Slava Novorossiya

Slava Novorossiya

Friday, July 12, 2019

FORMER ILLINOIS DEATH ROW INMATE CHARLES SILAGY PASSED AWAY (JULY 12, 2019)


            On July 12, 2019, a former death row Inmate from Danville, Charles Silagy, whose death sentence was commuted in 2003 by then-Gov. George Ryan has died from medical issues while in prison. I am satisfied that since he escaped the electric chair and got LWOP, I am glad that he cannot escape illness and he died, happy that he will never get to keep his life.

           
Charles Silagy


Danville man who spent 23 years on death row for 1980 murders dies in prison
DANVILLE — A Danville man whose death sentence was commuted in 2003 by then-Gov. George Ryan has died from medical issues while in prison.

Charles Silagy, 69, died this month while in custody, said Lindsey Hess of the Illinois Department of Corrections.

Silagy had been in prison since 1980 — spending about 23 of those years on death row — for the murder of his girlfriend and her sister.

• _Dataset excerpts_:

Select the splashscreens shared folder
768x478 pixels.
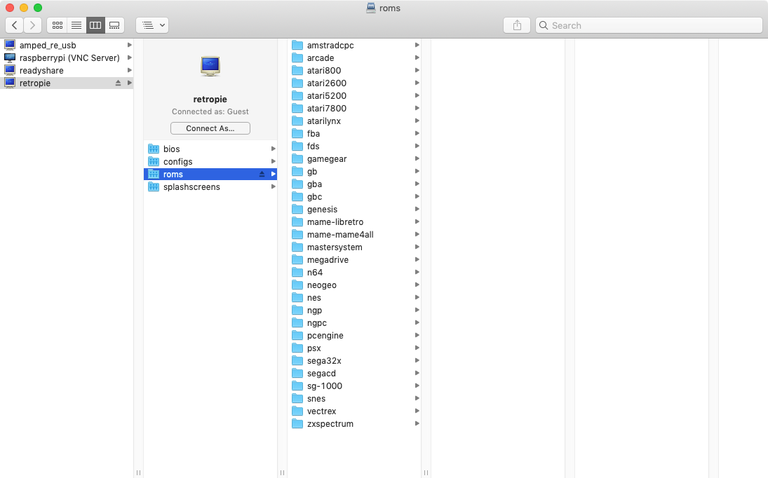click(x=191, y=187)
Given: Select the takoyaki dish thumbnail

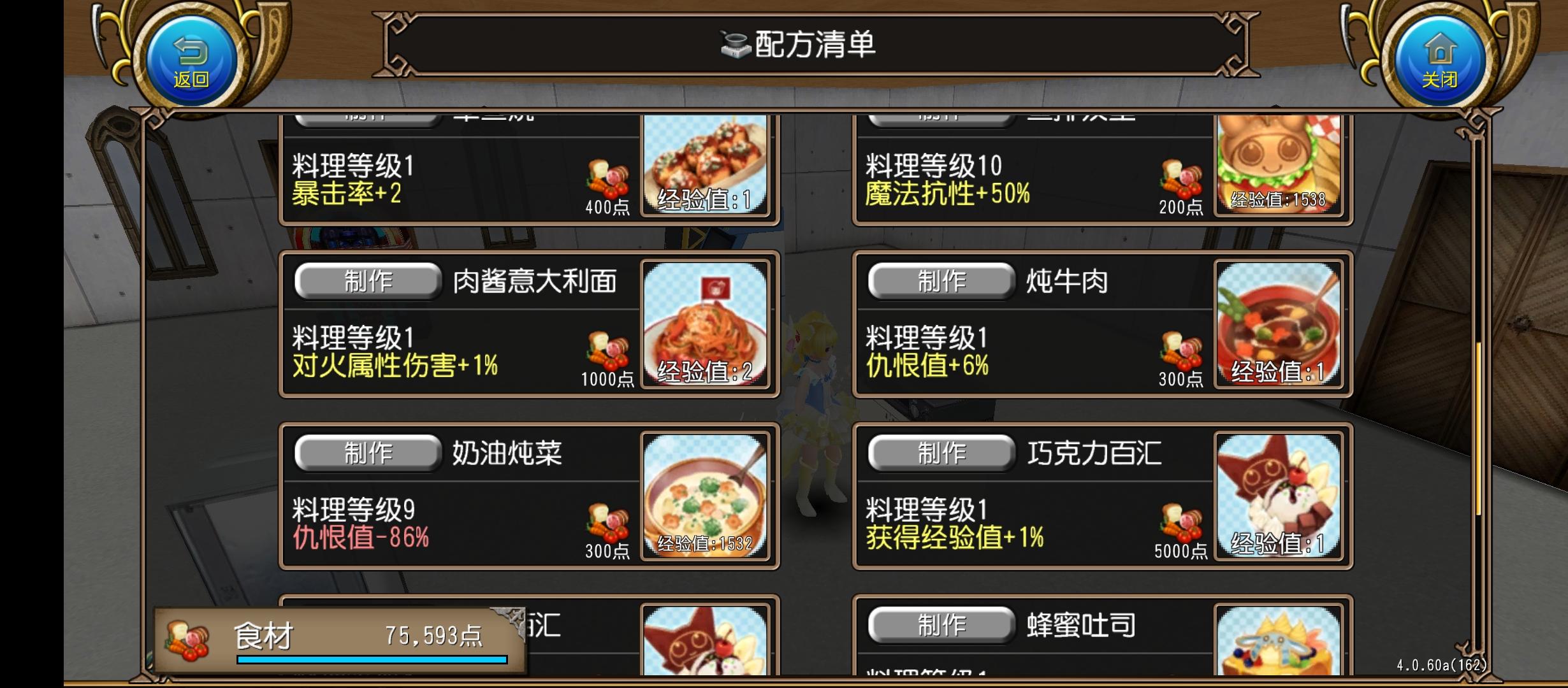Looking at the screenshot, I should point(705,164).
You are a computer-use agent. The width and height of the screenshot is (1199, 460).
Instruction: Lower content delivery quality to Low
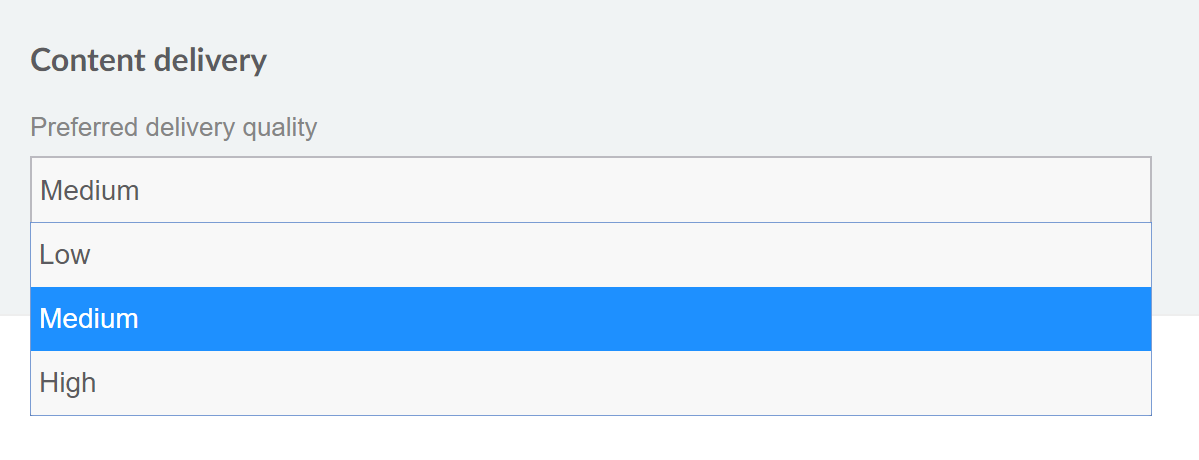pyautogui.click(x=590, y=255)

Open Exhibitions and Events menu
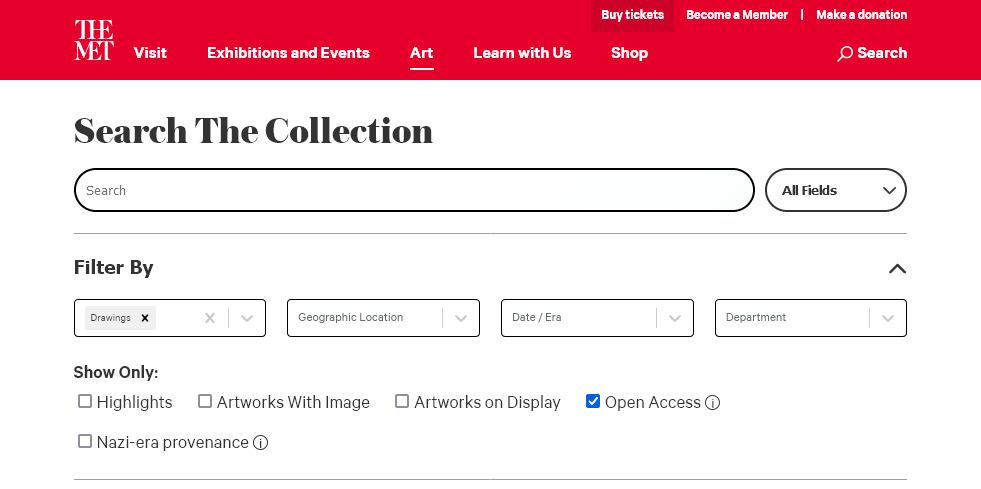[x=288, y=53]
--
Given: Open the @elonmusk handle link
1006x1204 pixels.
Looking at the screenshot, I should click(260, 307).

• _Task statement_: Sum up the text about Charles Silagy in two sentences. The records are separate material and have nothing to do with the text about Charles Silagy.

• _Expected answer_: Charles Silagy, a Danville man whose death sentence was commuted in 2003 by then-Gov. George Ryan, died of medical issues in prison at age 69, according to Lindsey Hess of the Illinois Department of Corrections. He had been in prison since 1980, about 23 of those years on death row, for the murder of his girlfriend and her sister, and the writer of the post says they are glad he died.